Interview: After.Life’s Agnieszka Wojtowicz-Vosloo


Director of the Ricci, Neeson psychological thriller

Just when an editorial was coming to mind lamenting the absence of female directors in horror, in comes Agnieszka Wojtowicz-Vosloo, an eager, talkative NYU grad whose short film earned kudos and propelled her into the director’s seat on After.Life, a confidently made psychological thriller starring Christina Ricci, Liam Neeson, Justin Long and Josh Charles. Here, Ricci is faced with relationship lethargy and after a spat with her fella (Long) she winds up in a car wreck and wakes up on the slab in Eliot (Neeson) Deacon’s funeral home. Is she dead? It seems so, however, Eliot speaks and interacts with her. So what’s the deal? We turn to the young director of the film to learn more.

Shock Till You Drop: Let’s briefly talk about the journey from your short film to your feature…

Agnieszka Wojtowicz-Vosloo: Pate was very dark and twisted. It got a lot of attention when I was still at NYU. That was the first film I ever made. It got into and premiered at Sundance and it won a bunch of awards. That opened a lot of doors for me and I got an agent while I was still at school. I was approached with a lot of stuff but the material didn’t resonate with me. I was turning it down, but I wasn’t picky – for me to do the best work and I need to be passionate about it. After.Life was born and it took me three years to write the screenplay. I took a harder and more difficult road, but it was much more satisfying in terms of how much I learned.

Shock: You wrote the script with two others?

Vosloo: It was a team of three. Myself, Paul Vosloo and a friend of mine, Jakub Korolczuk. I was fascinated with death early on. My father died when I was ten so this was a personal story. I was both curious and obsessed with death. What happens to your body, what happens to your soul? Is there a transitional period where you could look at your life? I did tons of research. So I went to every single morgue in New York City and made friends with tons of funeral directors to the point my friends were worried I was hanging out with funeral directors. [laughs] I remember going to the L.A. County Morgue which is one-of-a-kind. They had a huge capacity and it’s so different than what you see in the movies. Huge rooms of rows and rows of bodies. It’s like hell on earth. So I loved the research and the collaboration of writing in a team.

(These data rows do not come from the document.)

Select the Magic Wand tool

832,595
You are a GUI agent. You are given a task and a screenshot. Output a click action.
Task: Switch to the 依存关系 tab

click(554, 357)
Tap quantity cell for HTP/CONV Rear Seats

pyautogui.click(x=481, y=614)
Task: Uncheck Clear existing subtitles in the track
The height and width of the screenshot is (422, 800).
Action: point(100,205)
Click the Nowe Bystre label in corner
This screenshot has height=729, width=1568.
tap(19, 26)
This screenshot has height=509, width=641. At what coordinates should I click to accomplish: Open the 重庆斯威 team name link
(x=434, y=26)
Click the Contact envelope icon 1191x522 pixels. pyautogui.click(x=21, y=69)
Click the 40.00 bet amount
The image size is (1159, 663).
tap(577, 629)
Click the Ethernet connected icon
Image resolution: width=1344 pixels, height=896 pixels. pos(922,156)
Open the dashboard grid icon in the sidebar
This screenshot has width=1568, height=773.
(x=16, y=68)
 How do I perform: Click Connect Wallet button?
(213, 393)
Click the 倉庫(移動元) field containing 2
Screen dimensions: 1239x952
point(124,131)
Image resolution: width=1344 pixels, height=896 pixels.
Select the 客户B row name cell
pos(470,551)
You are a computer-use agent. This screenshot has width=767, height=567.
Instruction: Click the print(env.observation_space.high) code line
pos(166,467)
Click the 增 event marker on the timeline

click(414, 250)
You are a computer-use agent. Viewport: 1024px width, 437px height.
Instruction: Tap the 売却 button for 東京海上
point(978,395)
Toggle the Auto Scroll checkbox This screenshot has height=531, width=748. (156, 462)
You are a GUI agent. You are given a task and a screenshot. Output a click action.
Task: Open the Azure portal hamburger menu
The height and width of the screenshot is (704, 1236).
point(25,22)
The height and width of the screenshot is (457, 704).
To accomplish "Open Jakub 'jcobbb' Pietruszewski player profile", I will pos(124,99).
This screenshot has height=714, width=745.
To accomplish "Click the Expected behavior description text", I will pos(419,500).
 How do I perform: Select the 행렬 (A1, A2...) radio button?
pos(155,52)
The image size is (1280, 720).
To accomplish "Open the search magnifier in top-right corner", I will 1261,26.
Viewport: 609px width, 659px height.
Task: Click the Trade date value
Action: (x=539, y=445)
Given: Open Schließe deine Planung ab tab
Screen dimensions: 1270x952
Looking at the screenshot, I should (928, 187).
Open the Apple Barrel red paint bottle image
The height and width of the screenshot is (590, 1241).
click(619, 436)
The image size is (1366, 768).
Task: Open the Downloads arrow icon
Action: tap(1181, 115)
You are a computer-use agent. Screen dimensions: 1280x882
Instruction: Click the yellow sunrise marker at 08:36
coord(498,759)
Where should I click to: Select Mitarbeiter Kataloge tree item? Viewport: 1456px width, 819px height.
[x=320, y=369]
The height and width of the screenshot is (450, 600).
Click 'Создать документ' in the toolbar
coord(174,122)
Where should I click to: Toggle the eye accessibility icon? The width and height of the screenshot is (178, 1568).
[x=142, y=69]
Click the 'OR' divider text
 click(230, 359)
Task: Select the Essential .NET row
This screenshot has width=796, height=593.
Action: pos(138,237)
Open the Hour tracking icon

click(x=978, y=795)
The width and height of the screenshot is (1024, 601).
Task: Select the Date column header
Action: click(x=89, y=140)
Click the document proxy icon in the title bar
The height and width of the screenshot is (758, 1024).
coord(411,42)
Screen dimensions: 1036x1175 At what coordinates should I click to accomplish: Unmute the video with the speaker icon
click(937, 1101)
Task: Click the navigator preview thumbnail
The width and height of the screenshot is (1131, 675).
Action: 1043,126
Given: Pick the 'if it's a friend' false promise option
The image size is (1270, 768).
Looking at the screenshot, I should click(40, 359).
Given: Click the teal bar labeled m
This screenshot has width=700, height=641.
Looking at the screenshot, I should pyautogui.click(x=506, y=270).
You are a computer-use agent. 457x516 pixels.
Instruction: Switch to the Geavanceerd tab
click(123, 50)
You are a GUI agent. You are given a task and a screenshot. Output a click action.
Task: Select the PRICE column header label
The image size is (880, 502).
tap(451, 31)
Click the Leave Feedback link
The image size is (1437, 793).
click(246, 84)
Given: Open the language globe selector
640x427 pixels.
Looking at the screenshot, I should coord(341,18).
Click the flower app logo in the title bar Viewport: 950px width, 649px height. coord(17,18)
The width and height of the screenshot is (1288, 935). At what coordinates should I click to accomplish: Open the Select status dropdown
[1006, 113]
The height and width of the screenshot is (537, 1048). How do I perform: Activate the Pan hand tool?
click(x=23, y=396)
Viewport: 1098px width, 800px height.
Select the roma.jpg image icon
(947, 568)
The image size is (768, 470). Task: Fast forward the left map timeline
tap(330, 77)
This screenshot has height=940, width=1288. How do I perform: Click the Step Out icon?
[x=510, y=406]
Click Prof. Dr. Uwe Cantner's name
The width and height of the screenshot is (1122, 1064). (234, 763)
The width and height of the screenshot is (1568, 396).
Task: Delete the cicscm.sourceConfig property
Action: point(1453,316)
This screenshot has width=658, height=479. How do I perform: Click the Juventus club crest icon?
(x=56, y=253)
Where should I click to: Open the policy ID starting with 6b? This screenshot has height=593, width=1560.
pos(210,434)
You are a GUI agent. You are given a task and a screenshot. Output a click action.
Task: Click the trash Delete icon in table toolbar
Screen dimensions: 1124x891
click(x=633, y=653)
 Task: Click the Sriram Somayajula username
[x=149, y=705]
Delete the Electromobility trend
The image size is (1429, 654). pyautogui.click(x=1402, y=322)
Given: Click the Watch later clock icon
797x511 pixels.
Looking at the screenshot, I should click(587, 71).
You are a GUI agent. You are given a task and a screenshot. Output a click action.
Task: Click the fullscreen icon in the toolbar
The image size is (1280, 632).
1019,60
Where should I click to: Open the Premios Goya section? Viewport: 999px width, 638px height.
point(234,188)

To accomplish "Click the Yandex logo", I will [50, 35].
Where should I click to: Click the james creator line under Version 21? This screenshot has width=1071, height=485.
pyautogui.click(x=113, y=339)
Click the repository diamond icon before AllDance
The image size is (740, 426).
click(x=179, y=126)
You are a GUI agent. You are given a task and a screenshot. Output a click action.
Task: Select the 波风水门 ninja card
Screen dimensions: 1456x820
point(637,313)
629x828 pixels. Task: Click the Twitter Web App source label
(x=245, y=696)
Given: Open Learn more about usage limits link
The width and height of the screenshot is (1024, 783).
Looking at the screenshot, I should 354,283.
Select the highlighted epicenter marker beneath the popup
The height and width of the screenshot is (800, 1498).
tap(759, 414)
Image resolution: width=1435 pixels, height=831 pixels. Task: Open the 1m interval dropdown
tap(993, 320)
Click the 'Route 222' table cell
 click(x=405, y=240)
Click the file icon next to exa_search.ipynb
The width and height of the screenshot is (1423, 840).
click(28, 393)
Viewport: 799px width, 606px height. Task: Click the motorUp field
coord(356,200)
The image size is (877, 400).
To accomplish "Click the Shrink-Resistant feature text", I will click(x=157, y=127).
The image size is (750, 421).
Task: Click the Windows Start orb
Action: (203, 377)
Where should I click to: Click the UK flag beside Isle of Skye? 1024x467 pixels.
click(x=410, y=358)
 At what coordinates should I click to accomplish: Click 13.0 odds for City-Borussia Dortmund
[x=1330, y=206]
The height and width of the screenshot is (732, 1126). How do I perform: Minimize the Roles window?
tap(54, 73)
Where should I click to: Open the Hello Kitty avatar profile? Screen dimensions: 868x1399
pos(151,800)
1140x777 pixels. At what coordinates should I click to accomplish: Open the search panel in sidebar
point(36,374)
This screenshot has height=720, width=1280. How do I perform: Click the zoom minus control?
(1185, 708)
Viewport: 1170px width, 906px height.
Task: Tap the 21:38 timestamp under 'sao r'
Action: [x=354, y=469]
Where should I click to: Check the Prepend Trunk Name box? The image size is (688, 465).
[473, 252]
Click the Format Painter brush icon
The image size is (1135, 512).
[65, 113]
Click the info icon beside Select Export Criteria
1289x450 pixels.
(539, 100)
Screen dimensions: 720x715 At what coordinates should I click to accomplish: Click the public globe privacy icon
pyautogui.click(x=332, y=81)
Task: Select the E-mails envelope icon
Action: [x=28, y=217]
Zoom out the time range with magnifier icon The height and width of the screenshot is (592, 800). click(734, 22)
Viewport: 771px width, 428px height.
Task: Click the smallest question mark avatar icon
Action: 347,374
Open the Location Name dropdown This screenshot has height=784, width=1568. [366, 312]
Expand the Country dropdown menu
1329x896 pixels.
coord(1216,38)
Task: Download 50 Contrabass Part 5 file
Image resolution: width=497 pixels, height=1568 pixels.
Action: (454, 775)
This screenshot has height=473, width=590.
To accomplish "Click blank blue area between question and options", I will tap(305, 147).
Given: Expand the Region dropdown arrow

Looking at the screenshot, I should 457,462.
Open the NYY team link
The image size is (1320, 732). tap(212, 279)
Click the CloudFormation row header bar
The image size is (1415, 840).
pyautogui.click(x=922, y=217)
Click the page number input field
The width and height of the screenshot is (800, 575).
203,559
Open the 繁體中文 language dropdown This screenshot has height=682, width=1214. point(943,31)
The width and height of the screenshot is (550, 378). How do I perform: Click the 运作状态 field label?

Shock: Do you think that research and the level intimacy with death that you narrowed in on during the research will informed how you handled death in After.Life, or, in future films perhaps?

Vosloo: For me, I think my style is very particular. It’s definitely heightened reality. Everything has to start in reality first. Going to these funeral homes, being in a morgue, seeing the every day detail of those places, I process it and give it a hyper-real or surreal feel. When you watch the movie, they came from real experiences but I give it a little spin. That’s my style. That’s something I’ll always have, that’s how I see reality. After. Life is about the primal fear of death and we’re all terrified of it, not to mention the fear of being buried alive.

Shock: I’m guessing the younger character in the film, Jack, is a reflection of yourself and your curiosity with death then?

Vosloo: He was there from the beginning in the scripting process. It is me as a little girl standing over my father’s grave trying to figure out why the hole is so deep and where does it go? But children, at the same time, they all have a fascination and it manifests itself in a different way. At the same time, Jack is young Eliot (Liam Neeson) in the making. They see the world in the same way.

Shock: How did you and Liam come to find Eliot and how he’d be portrayed?

Vosloo: He read the script and responded to it. We were on the same page in terms of never tipping off the balance of too far or too little. In the beginning, my intention was to not do a paint by number ending. I believe the nature of death and life is never clear cut. The theme is – can you be physically alive and mentally dead? What does it mean to be alive? I was looking to create a mysterious character and I knew Liam was going to bring that. When he’s kind and gentle, it makes him even more scary. It would have been a cliché to make him just a bad guy. I wanted this mystery and does Eliot present this gift? There are clues and I wanted people to have their own interpretation. I love when people push the envelope. You play with the rules of the genre and you spin them. In one scene I wanted you to absolutely believe Christina’s dead, but in the next scene you begin to wonder. It’s a constant guessing game. From the comments I’ve been getting from people who enjoyed the movie, during the Q&A a couple had an argument – the boyfriend thought Christina was alive, the girlfriend thought she was dead. That’s what I wanted.

Shock: With the release of this coming – where’s the future taking you?

Vosloo: After the premiere at AFI, there are exciting things I’m taking meetings on after the movie is fully released. I’m excited about some of the projects I was offered. At the same time, I want to surprise myself. I want to stay in the genre. I think horror and thrillers give me an opportunity as a filmmaker. I like reinvent it, I love to work in it. There’s nothing better than a scary psychological movie. The next one will definitely be something I direct with someone else’s script. At the same time, I have some ideas that I’m toying with. One is definitely twisted and scary. I just have to find time to write it.